> ACTIVITY:
Some entries follow. Reproduce exactly the lines starting at the one with "Screen dimensions: 1344x896" and stopping after the one with "Given: Go to previous year with left arrow".

MATERIAL TO PROCESS section start

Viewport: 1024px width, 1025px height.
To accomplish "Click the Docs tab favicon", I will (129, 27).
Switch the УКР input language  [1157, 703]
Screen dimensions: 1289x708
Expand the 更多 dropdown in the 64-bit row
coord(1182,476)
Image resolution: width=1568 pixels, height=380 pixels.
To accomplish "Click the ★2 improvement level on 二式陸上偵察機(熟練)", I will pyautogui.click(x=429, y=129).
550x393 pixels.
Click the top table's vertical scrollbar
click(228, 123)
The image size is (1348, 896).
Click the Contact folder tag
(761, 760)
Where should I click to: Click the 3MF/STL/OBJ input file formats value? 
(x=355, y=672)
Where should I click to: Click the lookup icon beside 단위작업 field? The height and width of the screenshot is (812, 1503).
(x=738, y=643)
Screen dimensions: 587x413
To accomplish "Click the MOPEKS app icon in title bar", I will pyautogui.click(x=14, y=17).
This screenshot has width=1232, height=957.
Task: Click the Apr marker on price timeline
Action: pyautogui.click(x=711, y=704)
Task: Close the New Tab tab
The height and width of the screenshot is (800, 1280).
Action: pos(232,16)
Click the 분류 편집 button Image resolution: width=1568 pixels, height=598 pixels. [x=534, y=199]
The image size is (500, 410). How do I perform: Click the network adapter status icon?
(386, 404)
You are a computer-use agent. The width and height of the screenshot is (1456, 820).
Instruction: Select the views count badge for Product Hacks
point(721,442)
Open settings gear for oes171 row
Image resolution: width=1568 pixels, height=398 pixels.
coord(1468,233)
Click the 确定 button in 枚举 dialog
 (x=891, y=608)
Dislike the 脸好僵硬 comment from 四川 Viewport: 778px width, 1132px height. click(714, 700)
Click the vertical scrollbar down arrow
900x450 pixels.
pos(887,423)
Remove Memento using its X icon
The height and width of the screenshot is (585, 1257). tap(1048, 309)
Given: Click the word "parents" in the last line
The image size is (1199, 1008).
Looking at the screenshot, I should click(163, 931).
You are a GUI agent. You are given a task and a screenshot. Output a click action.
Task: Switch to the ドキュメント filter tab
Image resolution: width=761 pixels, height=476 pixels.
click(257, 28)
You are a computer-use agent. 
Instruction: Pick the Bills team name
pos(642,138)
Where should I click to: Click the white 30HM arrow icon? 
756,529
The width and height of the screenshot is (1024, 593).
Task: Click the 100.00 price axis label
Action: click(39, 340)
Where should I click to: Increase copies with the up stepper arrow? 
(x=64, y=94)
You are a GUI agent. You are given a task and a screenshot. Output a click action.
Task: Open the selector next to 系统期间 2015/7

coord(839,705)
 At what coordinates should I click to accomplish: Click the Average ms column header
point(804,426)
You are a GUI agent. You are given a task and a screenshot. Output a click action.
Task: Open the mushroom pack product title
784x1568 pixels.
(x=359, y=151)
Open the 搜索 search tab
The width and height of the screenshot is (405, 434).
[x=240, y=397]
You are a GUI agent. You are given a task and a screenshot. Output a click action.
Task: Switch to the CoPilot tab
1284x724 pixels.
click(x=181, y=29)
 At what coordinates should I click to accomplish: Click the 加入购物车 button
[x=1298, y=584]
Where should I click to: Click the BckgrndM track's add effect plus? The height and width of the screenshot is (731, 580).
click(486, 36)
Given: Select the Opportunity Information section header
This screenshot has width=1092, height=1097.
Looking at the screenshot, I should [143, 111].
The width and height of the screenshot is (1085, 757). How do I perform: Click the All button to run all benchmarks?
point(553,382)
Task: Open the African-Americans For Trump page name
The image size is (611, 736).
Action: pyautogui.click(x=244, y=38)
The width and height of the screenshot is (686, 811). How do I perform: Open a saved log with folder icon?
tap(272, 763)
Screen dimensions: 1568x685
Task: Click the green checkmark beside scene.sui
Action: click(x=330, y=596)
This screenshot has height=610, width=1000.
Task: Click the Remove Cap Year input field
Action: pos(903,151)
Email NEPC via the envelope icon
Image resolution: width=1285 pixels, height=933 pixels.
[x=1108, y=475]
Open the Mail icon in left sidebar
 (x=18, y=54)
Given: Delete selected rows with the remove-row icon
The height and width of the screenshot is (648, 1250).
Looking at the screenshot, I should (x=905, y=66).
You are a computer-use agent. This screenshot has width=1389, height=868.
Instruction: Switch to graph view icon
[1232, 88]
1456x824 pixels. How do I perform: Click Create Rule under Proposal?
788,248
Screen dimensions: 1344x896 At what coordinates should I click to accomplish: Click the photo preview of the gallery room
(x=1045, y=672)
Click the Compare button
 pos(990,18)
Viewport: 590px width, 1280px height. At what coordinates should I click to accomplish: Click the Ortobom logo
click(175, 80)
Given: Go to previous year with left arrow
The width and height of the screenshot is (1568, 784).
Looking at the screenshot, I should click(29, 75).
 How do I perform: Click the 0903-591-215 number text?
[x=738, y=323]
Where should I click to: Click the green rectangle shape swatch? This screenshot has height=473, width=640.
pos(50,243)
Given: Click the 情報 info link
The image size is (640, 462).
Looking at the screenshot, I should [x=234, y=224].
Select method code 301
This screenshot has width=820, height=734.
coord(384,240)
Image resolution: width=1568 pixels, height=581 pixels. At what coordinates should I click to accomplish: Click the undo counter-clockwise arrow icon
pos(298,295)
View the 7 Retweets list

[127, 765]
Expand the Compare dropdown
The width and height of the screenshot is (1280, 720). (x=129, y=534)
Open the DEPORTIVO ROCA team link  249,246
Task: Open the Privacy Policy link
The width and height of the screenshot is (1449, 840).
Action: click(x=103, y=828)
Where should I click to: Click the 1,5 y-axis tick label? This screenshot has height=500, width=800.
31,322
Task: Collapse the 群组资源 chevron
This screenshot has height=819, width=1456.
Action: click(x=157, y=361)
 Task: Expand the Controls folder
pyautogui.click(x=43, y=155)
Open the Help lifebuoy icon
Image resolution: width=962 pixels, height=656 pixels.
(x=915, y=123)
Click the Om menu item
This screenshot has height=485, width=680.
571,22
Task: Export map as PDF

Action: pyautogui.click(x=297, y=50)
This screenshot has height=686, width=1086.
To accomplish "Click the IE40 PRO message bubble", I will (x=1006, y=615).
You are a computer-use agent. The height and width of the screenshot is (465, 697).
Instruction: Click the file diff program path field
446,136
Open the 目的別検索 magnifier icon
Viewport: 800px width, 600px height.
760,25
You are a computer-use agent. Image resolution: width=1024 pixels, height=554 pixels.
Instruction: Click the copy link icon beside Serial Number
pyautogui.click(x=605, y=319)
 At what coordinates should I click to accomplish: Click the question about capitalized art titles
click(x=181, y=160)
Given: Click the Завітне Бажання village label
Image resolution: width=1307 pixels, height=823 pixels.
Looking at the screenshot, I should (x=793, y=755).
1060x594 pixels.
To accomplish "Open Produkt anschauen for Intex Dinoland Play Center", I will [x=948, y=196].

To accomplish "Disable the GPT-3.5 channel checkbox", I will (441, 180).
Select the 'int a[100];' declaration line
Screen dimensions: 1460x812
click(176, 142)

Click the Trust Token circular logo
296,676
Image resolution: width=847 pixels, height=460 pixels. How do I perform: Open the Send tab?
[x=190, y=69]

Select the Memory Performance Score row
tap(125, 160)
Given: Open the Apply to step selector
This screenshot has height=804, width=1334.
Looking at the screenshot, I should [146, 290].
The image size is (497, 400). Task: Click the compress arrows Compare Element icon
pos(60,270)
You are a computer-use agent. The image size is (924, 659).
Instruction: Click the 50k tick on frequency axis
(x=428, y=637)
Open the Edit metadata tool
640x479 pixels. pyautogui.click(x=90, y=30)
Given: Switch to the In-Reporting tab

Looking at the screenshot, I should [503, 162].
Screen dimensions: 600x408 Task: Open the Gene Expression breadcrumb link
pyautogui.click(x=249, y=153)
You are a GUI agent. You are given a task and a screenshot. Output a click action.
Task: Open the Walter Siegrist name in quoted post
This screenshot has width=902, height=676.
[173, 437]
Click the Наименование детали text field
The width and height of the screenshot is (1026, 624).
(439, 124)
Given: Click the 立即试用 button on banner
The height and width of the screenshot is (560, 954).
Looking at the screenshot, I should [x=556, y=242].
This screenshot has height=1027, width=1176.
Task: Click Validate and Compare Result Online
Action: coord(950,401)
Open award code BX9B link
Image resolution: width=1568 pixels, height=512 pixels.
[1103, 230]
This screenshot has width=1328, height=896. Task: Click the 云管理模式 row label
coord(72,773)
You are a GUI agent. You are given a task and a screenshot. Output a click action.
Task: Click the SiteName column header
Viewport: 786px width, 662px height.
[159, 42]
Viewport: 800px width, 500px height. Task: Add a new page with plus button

MATERIAL TO PROCESS section end

> RESPONSE:
Screen dimensions: 1344x896 At what coordinates should I click to accomplish: Click the photo preview of the gallery room
(x=1045, y=672)
Click the Compare button
 pos(990,18)
Viewport: 590px width, 1280px height. At what coordinates should I click to accomplish: Click the Ortobom logo
click(175, 80)
Given: Go to previous year with left arrow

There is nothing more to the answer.